Combinatorics is even better: you can state a problem in ten seconds with a numerical answer that would take years to compute with supercomputers. For instance, find the Ramsey number R(5,5). Wikipedia says it's (an integer) between 43 and 49.

At first this may seem unfair, but it's parallel to tan(10^100) in that there's only computation left to do; the computation in this case being to check all possible colorings of complete graphs with some number of vertices.

Also, isn't GCD a rather poor example, being the one number theoretic problem that does have an efficient algorithm to solve?

Replies from: None
comment by [deleted] · 2012-06-05T10:20:15.309Z · LW(p) · GW(p)

R(5, 5) is hard to solve exactly, but easy to estimate: 46 is correct to within 10%.

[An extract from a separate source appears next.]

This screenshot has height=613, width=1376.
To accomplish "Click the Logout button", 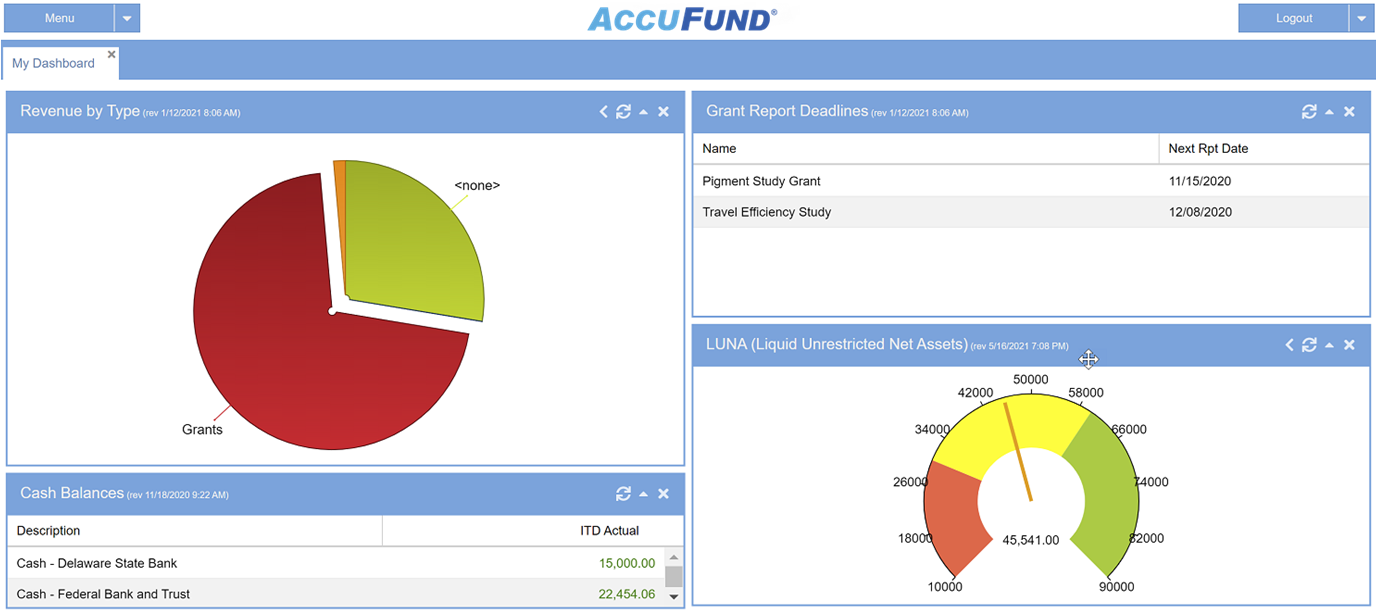I will click(1294, 17).
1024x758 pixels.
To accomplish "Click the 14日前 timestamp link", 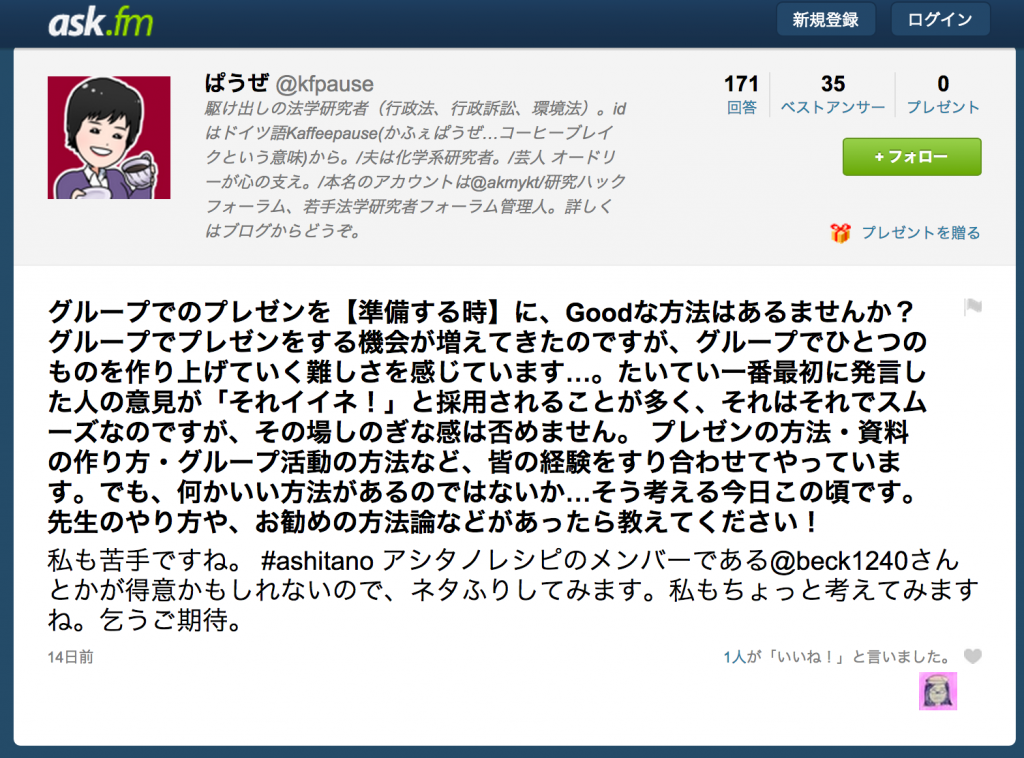I will 71,657.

(Although perhaps only Feynman could produce such an estimate in ten seconds, without knowing the range beforehand.)

Replies from: Kindly
comment by Kindly · 2012-06-05T13:23:18.454Z · LW(p) · GW(p)

Hah! I was wondering if someone would notice that blunder of mine. Congratulations!

(Given sixty seconds, well... the easy upper bound on R(5,5) is 70, the easy upper bound on R(4,4) is 20, and R(4,4) is known to be 18, so I would have probably guessed around 60, which isn't in the 10% range no matter what the real value is. Possibly someone with a better intuition for these things would think of a more calibrated argument, though.)

comment by Thomas · 2012-06-05T05:31:05.895Z · LW(p) · GW(p)

"The tangent of 10 to the 100th."

This one is easy. It's zero.

Replies from: Zack_M_Davis
comment by Zack_M_Davis · 2012-06-05T05:48:23.201Z · LW(p) · GW(p)

(For the record)

Python 3.2.2 (default, Sep  5 2011, 21:17:14)  
[GCC 4.6.1] on linux2  
Type "help", "copyright", "credits" or "license" for more information.  
>>> from math import tan, pi  
>>> tan(10**100)  
-0.4116229628832498  
>>> tan((180/pi)*(10**100)) # degrees  
2.415162133199225
Replies from: ciphergoth, Thomas
comment by Paul Crowley (ciphergoth) · 2012-06-05T06:34:28.621Z · LW(p) · GW(p)

Of course Python has no chance of getting this right. As Feynman says, you have to multiply 2*pi by 10^100, and throw away the integer part; so the right place to start is a record of pi to 100 decimal places.

Replies from: Zack_M_Davis
comment by Zack_M_Davis · 2012-06-05T07:12:05.458Z · LW(p) · GW(p)

(I really need to be more careful; this isn't the first time I've been caught making a trivial error in public, and it's starting to get embarrassing.)

Replies from: ciphergoth
comment by Paul Crowley (ciphergoth) · 2012-06-06T07:00:42.785Z · LW(p) · GW(p)

Well, what I wrote was wrong too - what matters is the non-integer part of 10^100/(2*pi).

comment by Thomas · 2012-06-05T06:52:44.371Z · LW(p) · GW(p)

A tangent of a constant is 0. No matter how big a constant is.

Replies from: None
comment by [deleted] · 2012-06-05T07:00:54.306Z · LW(p) · GW(p)

Are you sure? Because tan(pi/4) = 1, and pi/4 is a constant.

Replies from: Zack_M_Davis
comment by Zack_M_Davis · 2012-06-05T07:11:16.199Z · LW(p) · GW(p)

He's probably using "tangent" to mean derivative.

Replies from: None
comment by [deleted] · 2012-06-05T07:14:06.912Z · LW(p) · GW(p)

That's my working assumption, but you never know.

Replies from: Thomas
comment by Thomas · 2012-06-05T08:04:39.028Z · LW(p) · GW(p)

A working assumption which can explain the observed result, is pretty probable. Update accordingly!

Yes, I use the "tangent" in that sense. Feynman could also.

Replies from: TrE
comment by TrE · 2012-06-05T21:21:59.912Z · LW(p) · GW(p)

May I point you to the A Human's Guide to Words sequence?